Apparently this is unacceptable. The GBI and local law enforcement raid and
arrest the newly elected board members and descend on those citizens who voted
absentee, entering their homes and intimidating with aggressive interrogation
aimed at ferreting out (or perhaps inventing) voter fraud. “Why did you vote
the way you did?” “Who helped you vote?” Where were these folks while Bush was
stealing the Florida vote? Since the board members are now under “indictment”
good ol’ boy Governor Nathan Deal demonstrates what he meant when he promised
us that “new deal” by using a questionable Georgia law to suspend the new board
members and return the board to its former complexion.
The
Quitman 10+2 (twelve citizens were indicted in the alleged fraud) adopted three
strategies in response:
Challenge
the criminal charges in court (which have been reduced by the way);
Challenge
the law Governor Deal used to suspend as a violation of the voting rights act;
Run
again in the up-coming election.
The
first strategy seems a slam-dunk since the charges are ridiculous and wafer
thin. The second doesn’t seem to be getting much traction since Obama’s
Socialist Muslim administration has been rubber-stamping changes Georgia has
made which require federal approval. The third entails the difficulty of
over-coming a smear campaign by the good ol’ boy network that has labeled the
candidates criminals and played, of course, the racial card. It is however no
longer 1950 in Georgia. Voters are less likely to support corrupt leadership
based simply on racial manipulation – proof being that the candidates won in a
white majority county before they were disenfranchised. The local district
attorney has disqualified his office from the trial since the School Board
chair works in his office but it was that office that made the original charges
– charges that, as mentioned, have been reduced.
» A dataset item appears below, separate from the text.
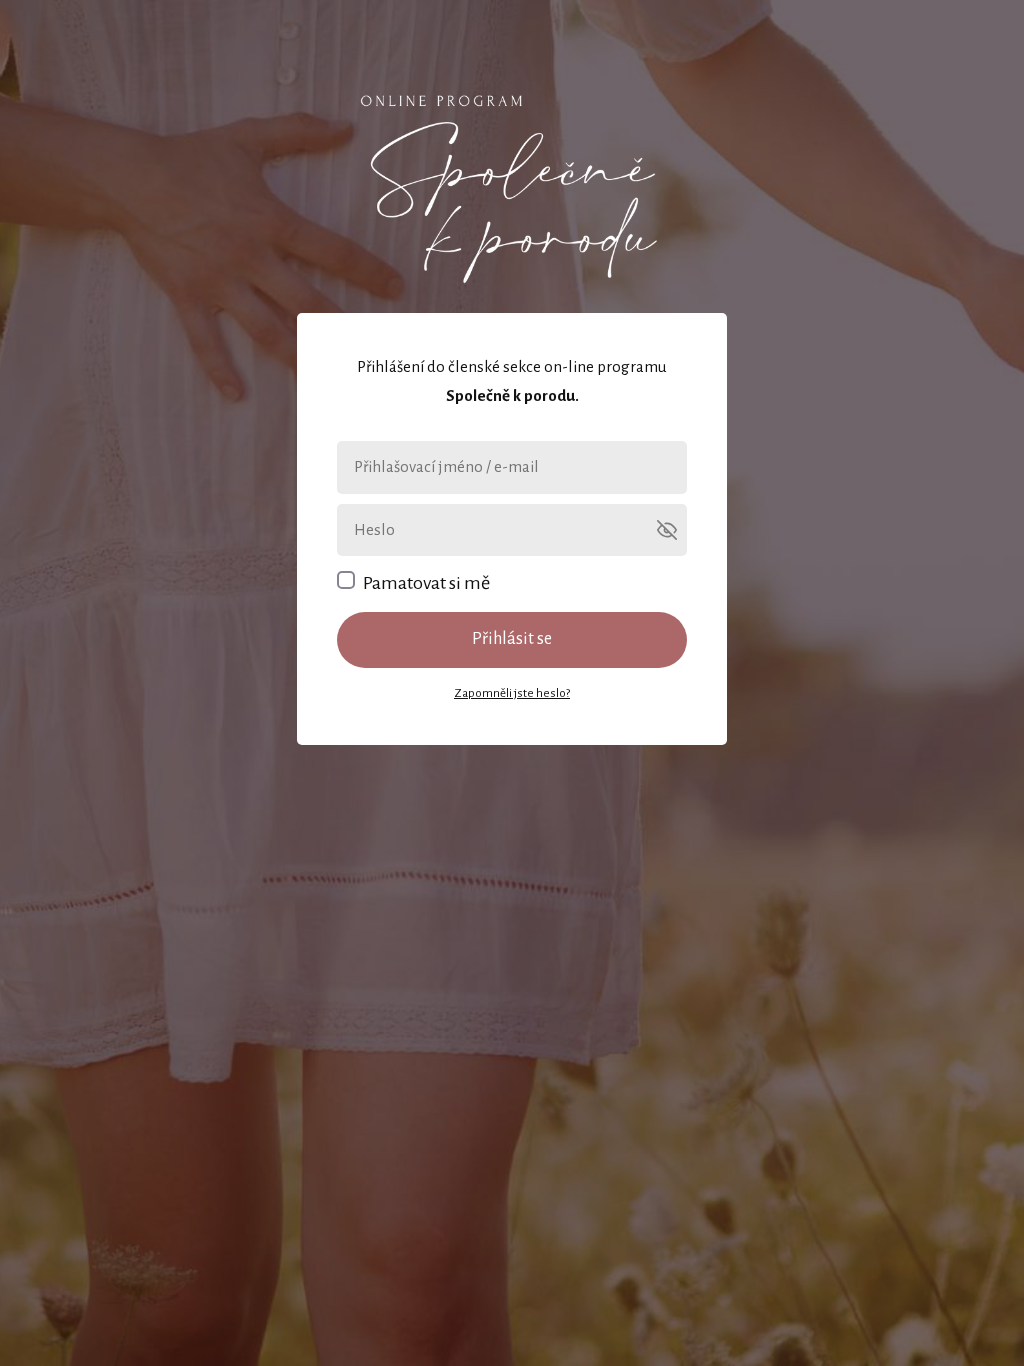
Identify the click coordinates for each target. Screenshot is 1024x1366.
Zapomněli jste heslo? (512, 693)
The appointed lawyer
conducting the prosecution has made public statements violating the presumption
of innocence that all defendants are entitled to. In the opinion forums
accompanying articles about this controversy you can see the polarization
around race, the stereotyping of “blacks marching to avoid justice”, and a
presumption of guilt and a defense of the indicted persons based on
presumptions of white racism and domination. This essay obviously is
sympathetic to the latter camp. We shall see what happens as the legal process
inches its way along. Arraignment is scheduled for May 29.